The entity behaves as a completely ordinary civilian under all circumstances except for its anomalous ability to:
* Exit containment without triggering any detection system.
* Navigate, unguided, to Site-01 regardless of distance, security protocols, or geographical separation.
* Bypass all biometric and multi-factor authentication systems leading into the O5 Council offices, including retinal scanners and PIN-based locks.
* Consume any donuts present within the office at the time of entry.
No alarms, alerts, or surveillance systems ever record SCP-8554’s entry path. The entity simply appears within the O5 office, already halfway through consumption of an available donut, at which point security becomes aware of its presence.
The O5 Council has unanimously agreed that SCP-8554’s only anomalous motivation is donut acquisition. It displays no hostility, refuses to take anything other than donuts, and willingly returns to Site-19 after eating.
Repeated attempts to remove donuts from the O5 offices entirely have resulted in SCP-8554 appearing regardless, apparently disappointed, and stating, “You guys out?” before returning to containment. This has been deemed “significantly more annoying”
by O5-3, resulting in the reinstatement of daily donut deliveries.

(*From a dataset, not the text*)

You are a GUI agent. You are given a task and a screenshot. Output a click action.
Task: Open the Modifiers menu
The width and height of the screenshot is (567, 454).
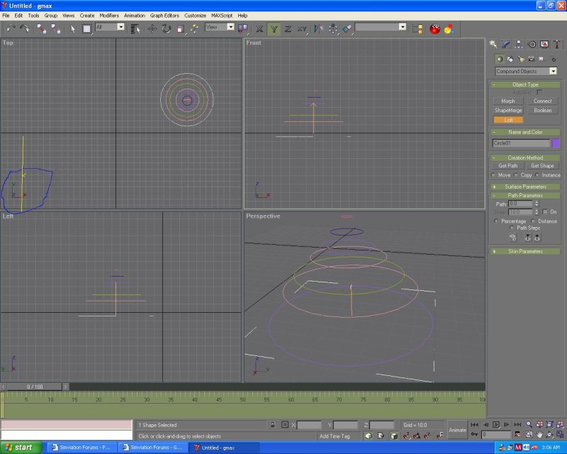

**Behaviour/Observed Phenomena:** Following a breach of containment, SCP-8554 exhibits a unique and highly unusual pattern of movement: it traverses all intervening areas completely unnoticed. Surveillance footage, motion sensors, pressure plates, and all other detection systems fail to record its passage. Personnel in the affected areas report no unusual sightings, sounds, or anomalies, even in instances where SCP-8554 has walked directly past them. For all practical purposes, the entity is functionally invisible to the standard observational and electronic systems employed by the Foundation.

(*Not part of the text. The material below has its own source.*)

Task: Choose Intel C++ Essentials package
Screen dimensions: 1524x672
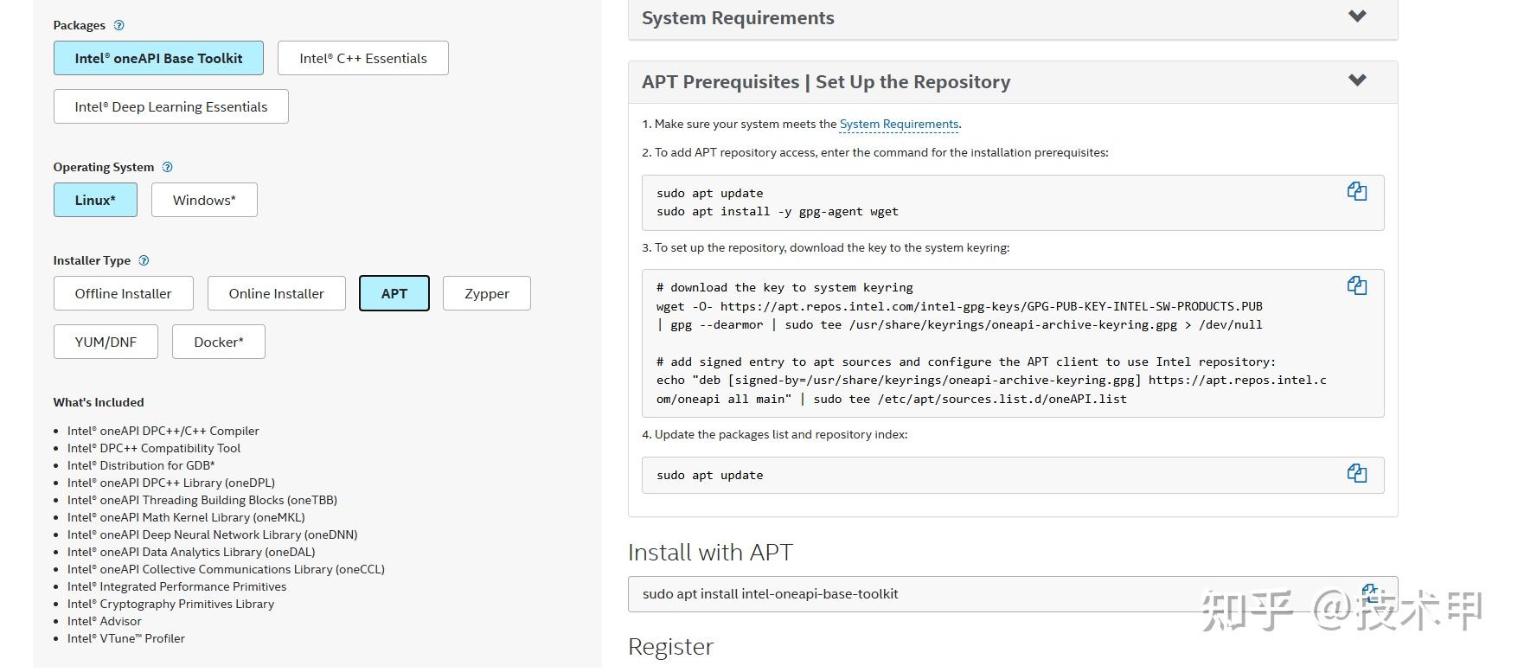Action: pyautogui.click(x=363, y=58)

The anomaly remains undetected until it reaches the Executive Offices of Site-01, at which point it is invariably observed in the act of consuming a small portion of donuts or, on rare occasions, other confections present within the office. At this stage, the breach is formally recorded, and all security protocols are activated retroactively. The entity’s behavior in these instances is calm, methodical, and devoid of aggression; SCP-8554 consumes the pastries quietly and, once satiated, typically awaits human acknowledgment or guidance before departing.
Researchers have noted that SCP-8554’s selection of edible items is highly specific. Only donuts—or comparable confections provided within the Executive Offices—appear to satisfy the entity’s dietary requirement. Attempts to substitute alternative foods, including pastries of a similar caloric content, are consistently ignored, and in some cases provoke mild expressions of disappointment.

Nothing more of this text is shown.